Saturday, November 17, 2007

Bakery Baby

We had to warm up from the bone-chilling November air, so we stopped in the Upper Crust Bakery for some chicken soup and coffee.

At the table near us was a gathering of moms with their 1-year-old babies. Like all infants, they were spellbound by the sight of each other. One little guy looked so well bundled and contented that I guessed he would hold still for a while.

I brought out the ink-filled Kuretake water brushes, which are nice in places like this where you don’t want to set up a whole watercolor kit. The darker one is filled with pure Waterman brown ink. It’s a little too red for my liking. Does anyone have a recommendation for some bottled ink that runs closer to sepia or raw umber? Also, has anyone found a web source for these? I got them in the Pearl Paint store in New Jersey.


Anonymous said...

Hello Mr Gurney,
I have been reading your Blog now for a couple of months after admiring you past artwork on a couple of paperback books I have and find your site very interesting and informative. I note your comments about the brown inks and I wonder if you have tried Windsor & Newton inks, or Daler-Rowney's? Their websites are

and another site I found seems interesting for inks is

However, if you cannot get the shade you want,and if you fancy making your own inks this page is very interesting!

Keep up the good work and postings!
Kindest regards
Michelle (from the UK)

Anonymous said...

Mr. Gurney, I, too, have recently discovered your blog and am enjoying it so much.

There is a very nice warm sepia ink called "Bister" which is made in Germany. You can order it from Kremer Pigments in New York.

Thank you for posting!
Becky (USA)

Anonymous said...

I've had success mixing red and brown inks.

For a quick, very portable ink and wash kit, I use a Sakura Pigma Micron (sepia or brown) and a Tombow brush marker (#942 - only the lightest shades work, the rest are too saturated).

I can draw with the Micron and wash over with the Tombow without bleeding. The Micron tip doesn't give much variation in line weight, but you can carry several sizes.

Horray for the lost art of ink and wash drawing!

Michael Dooney said...

lots of companies seem to be making the water brushes these days.
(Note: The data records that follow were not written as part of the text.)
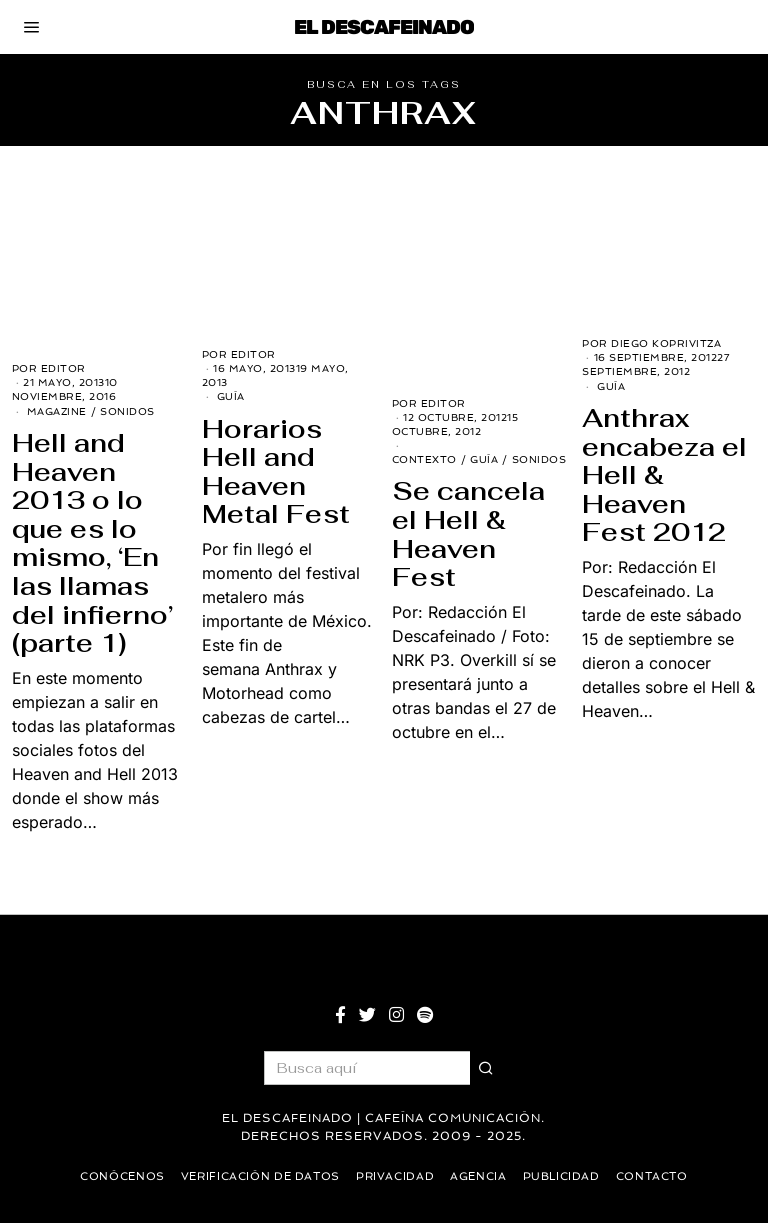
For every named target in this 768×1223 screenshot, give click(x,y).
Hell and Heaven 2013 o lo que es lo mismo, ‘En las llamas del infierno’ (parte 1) (92, 543)
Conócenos (112, 1176)
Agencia (482, 1176)
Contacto (662, 1176)
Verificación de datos (255, 1176)
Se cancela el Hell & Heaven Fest (468, 534)
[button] (487, 1068)
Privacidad (396, 1176)
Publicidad (568, 1176)
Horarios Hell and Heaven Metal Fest (276, 472)
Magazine (57, 411)
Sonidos (127, 411)
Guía (231, 396)
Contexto (424, 459)
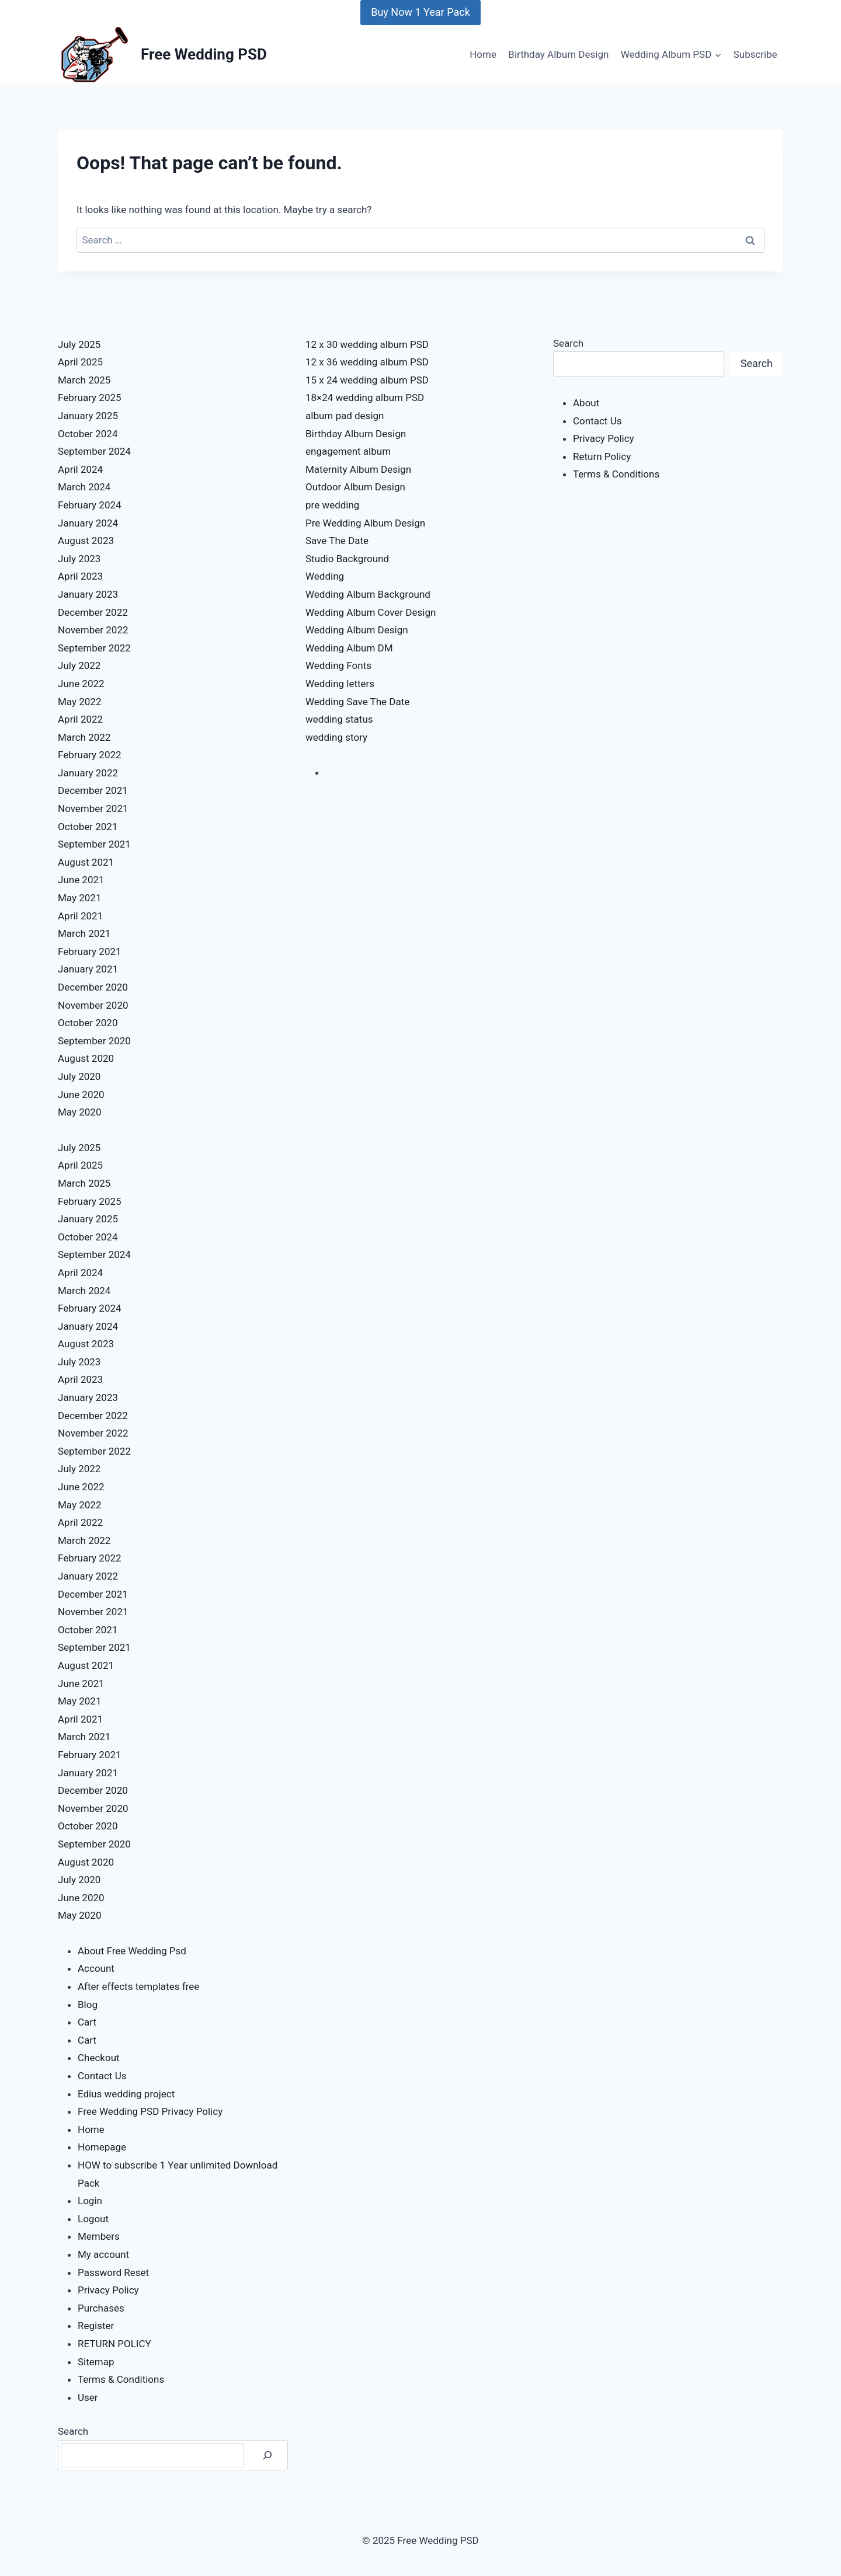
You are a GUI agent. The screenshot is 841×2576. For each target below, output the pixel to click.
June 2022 (81, 683)
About (586, 403)
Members (99, 2236)
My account (103, 2254)
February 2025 (89, 397)
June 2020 (81, 1094)
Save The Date (337, 540)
Here's a link to some similar to yours
I've got some that came as a set with small, medium and flat brushes and they are remarkably cheap.
Haven't tried filling them with colored ink though, thats a good idea.
As far as brown ink goes," Higgins Sepia Calligraphy" is a nice brown but it isn't waterproof, I use it in my fountain pen.

J Gilpin said...

Hi JG,

If you are looking for the brushpens online - (

I guess the Waterman inks are not waterproof, so you can dilute with water? Why not use watercolor paint (in solution) - is it a matter of drying time? When I use Sumi ink washs you can't go back and feather the hard I thnk I will switch to WC washes (which can be reworked).

How do you load the brushpens? By submerging the open end in the ink after squeeazing the air out?

Have you thought about a new edition of the sketching on location book? Seems your methods have changed since the eighties.

Thanks for sharing your road stories!

jeff said...

Hello Mr. Gurney,
Have you tried Walnut Drawing Ink?
It's made in Cambridge MA.
You can get it at Cheap Joes

It is a very good brown ink that is light fast and very nice Burnt Umbra tone.

jeff said...

You can also get online at Utrecht.

10oz for $17.49 which is a lot of ink.

This is the best ink I have ever used. It was developed by a art instructor from the Boston Museum School about 12 years ago.

jeff said...


Rob Fullmer said...

It took me forever to find water brush pens. I finally got mine while on a trip to England, but last week I saw some in Michael's craft store for those of us here in the states.

I've been using it for my Cotman box, but I love the idea of filling it with ink.

Loving the blog, Keep it up!

Anonymous said...

Pelikan makes a nice brown ink (I believe simply called "brown") that is very close to sepia, if not with slightly more gray. I have a bottle that I absolutely love. The only problem is that the bottle is over twenty years old, and Pelikan may have well changed their formula since its manufacture. Alas.